_EXERCISE_
Without changing a character, return the entries, but not the images they hold.

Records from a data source
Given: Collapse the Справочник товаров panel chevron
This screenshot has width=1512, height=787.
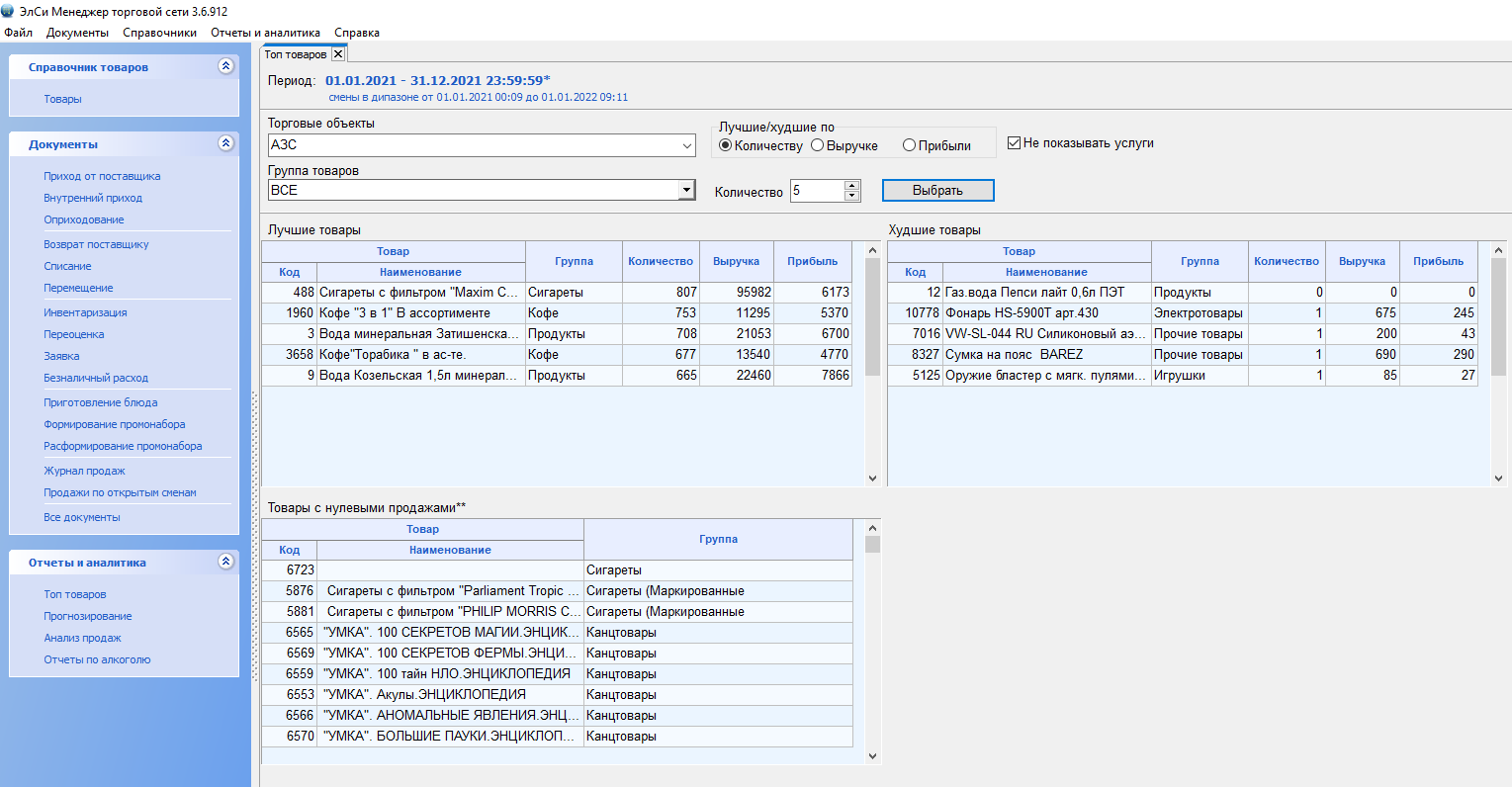Looking at the screenshot, I should (x=225, y=66).
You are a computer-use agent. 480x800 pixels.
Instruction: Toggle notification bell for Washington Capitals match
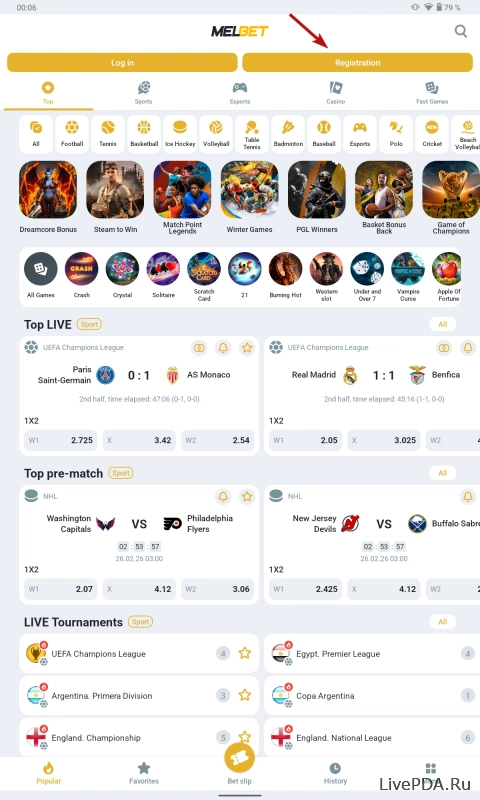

_SOLUTION TO THIS EXERCISE_
Given: Collapse the Справочник товаров panel chevron
This screenshot has width=1512, height=787.
Looking at the screenshot, I should (x=225, y=66).
You are a computer-use agent. 480x800 pixels.
Instruction: Toggle notification bell for Washington Capitals match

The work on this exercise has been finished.